◆ **読解用抜粋**
あと、アプリケーション埋め込み用の言語としてもJavaScriptは結構人気だと思う(Luaと並んでツートップ?)。
SMLのコンパイルターゲットとしてのJavaScriptの問題は、
- 末尾呼び出し最適化が事実上期待できない(ので自前で末尾再帰のループへの変換なりトランポリンなりしなければならない)
- 一応規格(ECMAScript)では規定されているがJavaScriptCoreしか実装していないので事実上使えない
- SMLのstringは8ビット単位と規定されているのに対しJavaScriptの文字列は16ビット単位である
- SML側に寄せてUint8Arrayでstringを実装するか、SMLの規定を破ってJavaScriptの文字列をstringとするか
- 昔Haxeを触ったときに文字列の扱いがターゲット依存なことで苦しめられたので、自分の処理系では文字列をなるべくターゲット依存にはしたくない、あるいは文字列型の違いを吸収する上手い仕組みを提供したい
である。
もちろんWebだけではなくNode.jsターゲットも考慮する。Denoも面白そう。
あとはECMAScript 2015よりも前のバージョン(i.e. ES3しか使えないWSH/JScript)を考慮するかどうかも問題である。WebならES2015どころかES2020(BigIntやglobalThisがある)さえ期待できそうだが、化石は化石のままである。(しかし「OSに標準で付属するスクリプト言語処理系」はターゲットとして美味しい…)

◆ **提供データ**
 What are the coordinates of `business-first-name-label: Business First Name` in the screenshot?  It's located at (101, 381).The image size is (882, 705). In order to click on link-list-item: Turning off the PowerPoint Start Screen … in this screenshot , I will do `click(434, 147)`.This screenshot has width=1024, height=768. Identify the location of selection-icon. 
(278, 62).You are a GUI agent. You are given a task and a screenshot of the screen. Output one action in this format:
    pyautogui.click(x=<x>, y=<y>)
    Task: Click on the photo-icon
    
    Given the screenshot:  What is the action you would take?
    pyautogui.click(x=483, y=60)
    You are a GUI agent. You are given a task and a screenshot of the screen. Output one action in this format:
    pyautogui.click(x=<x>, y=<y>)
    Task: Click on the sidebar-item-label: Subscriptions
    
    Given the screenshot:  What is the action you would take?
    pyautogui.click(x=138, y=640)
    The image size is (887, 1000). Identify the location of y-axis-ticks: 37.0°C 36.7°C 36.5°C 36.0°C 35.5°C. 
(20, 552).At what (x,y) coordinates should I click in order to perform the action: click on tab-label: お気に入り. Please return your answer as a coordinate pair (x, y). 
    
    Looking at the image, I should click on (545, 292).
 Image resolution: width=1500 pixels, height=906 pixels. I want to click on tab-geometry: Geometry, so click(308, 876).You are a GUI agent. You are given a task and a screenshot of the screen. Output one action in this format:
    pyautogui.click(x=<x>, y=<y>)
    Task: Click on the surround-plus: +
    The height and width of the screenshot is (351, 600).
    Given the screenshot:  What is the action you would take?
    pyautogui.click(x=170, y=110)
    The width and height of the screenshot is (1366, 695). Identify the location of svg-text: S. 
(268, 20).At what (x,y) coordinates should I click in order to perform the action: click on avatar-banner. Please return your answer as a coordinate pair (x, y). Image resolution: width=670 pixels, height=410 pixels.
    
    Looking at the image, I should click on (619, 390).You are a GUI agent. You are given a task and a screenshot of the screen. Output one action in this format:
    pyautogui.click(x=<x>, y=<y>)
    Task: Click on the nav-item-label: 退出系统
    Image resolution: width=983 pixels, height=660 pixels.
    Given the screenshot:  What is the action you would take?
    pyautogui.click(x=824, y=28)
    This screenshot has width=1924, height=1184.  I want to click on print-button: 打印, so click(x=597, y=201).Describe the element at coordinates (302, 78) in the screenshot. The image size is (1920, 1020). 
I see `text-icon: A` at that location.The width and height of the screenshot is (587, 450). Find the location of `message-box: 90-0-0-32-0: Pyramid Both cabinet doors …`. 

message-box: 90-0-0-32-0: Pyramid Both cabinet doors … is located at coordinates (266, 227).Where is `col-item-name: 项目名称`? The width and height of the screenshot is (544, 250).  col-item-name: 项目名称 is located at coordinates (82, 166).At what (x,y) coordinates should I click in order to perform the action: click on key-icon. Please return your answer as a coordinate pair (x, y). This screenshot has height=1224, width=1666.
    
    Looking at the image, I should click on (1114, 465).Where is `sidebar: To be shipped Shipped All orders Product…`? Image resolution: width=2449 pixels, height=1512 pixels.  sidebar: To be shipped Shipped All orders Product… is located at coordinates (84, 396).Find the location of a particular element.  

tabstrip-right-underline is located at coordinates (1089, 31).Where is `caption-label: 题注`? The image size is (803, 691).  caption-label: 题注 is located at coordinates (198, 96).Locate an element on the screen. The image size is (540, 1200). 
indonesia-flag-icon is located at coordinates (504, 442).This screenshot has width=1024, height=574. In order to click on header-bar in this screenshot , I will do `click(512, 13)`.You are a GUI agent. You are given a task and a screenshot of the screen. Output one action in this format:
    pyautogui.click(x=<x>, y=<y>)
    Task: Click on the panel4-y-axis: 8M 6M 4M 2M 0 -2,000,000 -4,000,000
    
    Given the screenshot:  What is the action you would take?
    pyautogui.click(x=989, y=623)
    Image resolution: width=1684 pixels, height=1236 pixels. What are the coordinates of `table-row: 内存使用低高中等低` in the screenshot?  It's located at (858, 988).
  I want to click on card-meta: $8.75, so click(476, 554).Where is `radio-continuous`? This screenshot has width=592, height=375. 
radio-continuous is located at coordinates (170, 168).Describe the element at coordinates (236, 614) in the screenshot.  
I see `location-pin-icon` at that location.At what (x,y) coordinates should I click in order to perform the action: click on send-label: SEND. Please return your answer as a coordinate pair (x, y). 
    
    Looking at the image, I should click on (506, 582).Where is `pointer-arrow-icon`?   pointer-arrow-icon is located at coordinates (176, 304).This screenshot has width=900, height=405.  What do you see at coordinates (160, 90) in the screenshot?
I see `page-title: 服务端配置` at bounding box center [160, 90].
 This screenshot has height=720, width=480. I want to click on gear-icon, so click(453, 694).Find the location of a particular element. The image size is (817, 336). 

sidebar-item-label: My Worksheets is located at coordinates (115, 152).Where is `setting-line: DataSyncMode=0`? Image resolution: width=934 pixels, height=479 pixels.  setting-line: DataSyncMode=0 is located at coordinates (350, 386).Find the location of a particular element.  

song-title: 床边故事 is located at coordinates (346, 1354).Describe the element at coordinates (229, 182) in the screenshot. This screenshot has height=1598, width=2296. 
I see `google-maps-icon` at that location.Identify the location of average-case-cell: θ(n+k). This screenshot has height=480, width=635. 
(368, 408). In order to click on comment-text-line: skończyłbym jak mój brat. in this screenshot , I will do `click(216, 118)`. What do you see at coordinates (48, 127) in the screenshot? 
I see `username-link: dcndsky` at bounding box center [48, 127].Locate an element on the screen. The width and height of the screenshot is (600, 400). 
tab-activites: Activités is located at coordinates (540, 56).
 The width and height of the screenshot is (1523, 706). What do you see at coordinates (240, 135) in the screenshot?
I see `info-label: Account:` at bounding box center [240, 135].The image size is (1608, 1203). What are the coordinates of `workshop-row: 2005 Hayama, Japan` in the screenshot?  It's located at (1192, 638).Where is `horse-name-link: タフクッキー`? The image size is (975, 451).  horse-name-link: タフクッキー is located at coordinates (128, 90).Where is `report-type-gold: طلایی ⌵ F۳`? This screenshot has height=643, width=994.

◆ **作業項目 1**
SMLのコンパイルターゲットに関する文章によると、JavaScriptを対象とする場合、末尾再帰のループへの変換やトランポリンを自前で行う必要があるのはなぜですか。1〜3文で説明してください。
◆ **作業項目 2**
SMLのコンパイルターゲットに関する文章の続きを、最後の段落の後から書いてください。
データは、SMLのコンパイルターゲットに関する文章とは別個の資料です。

◆ **記述回答 1**
末尾呼び出し最適化は規格(ECMAScript)では規定されているものの、実装しているのがJavaScriptCoreだけで、事実上期待できないからです。そのため、末尾再帰をループに変換するか、トランポリンを用いる必要があります。

◆ **記述回答 2**
Scheme
Schemeは末尾呼び出し最適化があるしコンパイルターゲットとしてはそんなに苦労しなさそうである。
しかし検討すべき事柄がないわけではない:
- Schemeでレコードのようなデータ構造を表現するにはvectorを使う(よね?)。これはレコード型ごとにラベルを辞書順でソートして整数のインデックスを割り振れば良いだけなのだが、仮にレコード多相を実装する場合はラベル→インデックスの表を別途用意して隠しパラメーターで渡すような工作が必要となる。
- Schemeの文字列は概ねUnicode(R7RS smallを確認した感じ)で、真っ当な処理系なら21ビット単位の列として扱える(R7RS smallではUnicodeのサブセット、Latin-1やBMPのみに対応する処理系も認められている。これは不安要素)。ので、SMLの8ビット文字列をどうするかという問題がある。SML側の規定を破ってSchemeの文字列を使うか、SMLの規定に忠実にbytevectorを使うか…。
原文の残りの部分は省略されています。